Factors influencing pharmacy students’ attitudes towards pharmacy practice research and strategies for promoting research interest in pharmacy practice

Main Article Content

Vicky S. Kritikos
Bandana Saini
Stephen Carter
Rebekah J. Moles
Ines Krass


Research, Career Choice, Attitude, Education, Pharmacy, Students, Australia


Objectives: To (1) investigate the relationships between students’ characteristics and their (a) perceptions of research in general and (b) attitudes towards pharmacy practice research; (2) identify strategies that could be used by pharmacy educators to promote research interest in pharmacy practice; and (3) identify perceived barriers to the pursuit or completion of a pharmacy practice research degree.

Methods: A survey was administered to all students enrolled in each year of the four-year pharmacy undergraduate program, University of Sydney, Australia. Perceptions of research in general were measured using 4 items on a five-point semantic-differential scale and attitudes towards pharmacy practice research were measured using 16 items on a five-point Likert scale. Student characteristics were also collected as were responses to open-ended questions which were analysed using content analysis.

Results: In total 853 students participated and completed the survey (83% response rate). Participants’ characteristics were associated with some but not all aspects of research and pharmacy practice research. It appeared that positive attitudes and perspectives were influenced strongly by exposure to the ‘research’ process through projects, friends or mentors, previous degrees or having future intentions to pursue a research degree.

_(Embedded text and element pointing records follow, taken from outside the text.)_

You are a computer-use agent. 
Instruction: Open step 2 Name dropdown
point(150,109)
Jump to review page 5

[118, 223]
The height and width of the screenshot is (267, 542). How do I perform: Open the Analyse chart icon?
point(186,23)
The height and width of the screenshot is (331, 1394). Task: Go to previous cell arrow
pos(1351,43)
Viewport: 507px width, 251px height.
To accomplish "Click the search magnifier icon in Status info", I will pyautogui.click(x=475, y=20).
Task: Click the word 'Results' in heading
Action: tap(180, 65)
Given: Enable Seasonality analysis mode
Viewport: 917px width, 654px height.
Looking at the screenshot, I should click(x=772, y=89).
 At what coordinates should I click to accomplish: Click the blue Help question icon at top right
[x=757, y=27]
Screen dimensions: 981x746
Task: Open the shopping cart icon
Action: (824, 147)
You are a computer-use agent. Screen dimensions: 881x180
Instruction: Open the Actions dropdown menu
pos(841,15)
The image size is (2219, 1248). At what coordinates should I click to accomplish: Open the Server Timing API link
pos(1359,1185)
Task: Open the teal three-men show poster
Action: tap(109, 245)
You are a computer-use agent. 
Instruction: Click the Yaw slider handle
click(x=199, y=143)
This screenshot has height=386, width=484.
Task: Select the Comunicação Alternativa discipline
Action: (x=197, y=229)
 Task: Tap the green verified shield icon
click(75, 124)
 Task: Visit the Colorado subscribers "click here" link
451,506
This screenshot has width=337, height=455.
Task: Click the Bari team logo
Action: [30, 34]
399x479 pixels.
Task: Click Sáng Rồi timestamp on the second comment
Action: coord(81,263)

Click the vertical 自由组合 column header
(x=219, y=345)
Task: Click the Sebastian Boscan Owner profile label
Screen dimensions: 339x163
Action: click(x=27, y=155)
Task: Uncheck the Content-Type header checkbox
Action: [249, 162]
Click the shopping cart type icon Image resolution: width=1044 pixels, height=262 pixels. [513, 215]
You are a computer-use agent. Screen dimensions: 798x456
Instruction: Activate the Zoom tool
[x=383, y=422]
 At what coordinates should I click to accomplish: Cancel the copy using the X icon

Results from both the quantitative and qualitative analyses suggest positive attitudes and perceptions of research can be nurtured through the formal inclusion in research processes, particularly the utility of practice research in clinical practice across the four years of study. Participants indicated there was a lack of awareness of the needs, benefits and career opportunities associated with pharmacy practice research and voiced clear impediments in their career path with respect to the choice of practice research-related careers.

Conclusions: Future research should investigate changes in perceptions and attitudes in a single cohort over the four-year degree, other factors influencing students’ perceptions and attitudes, and evaluate the effectiveness of research promoting strategies and programs.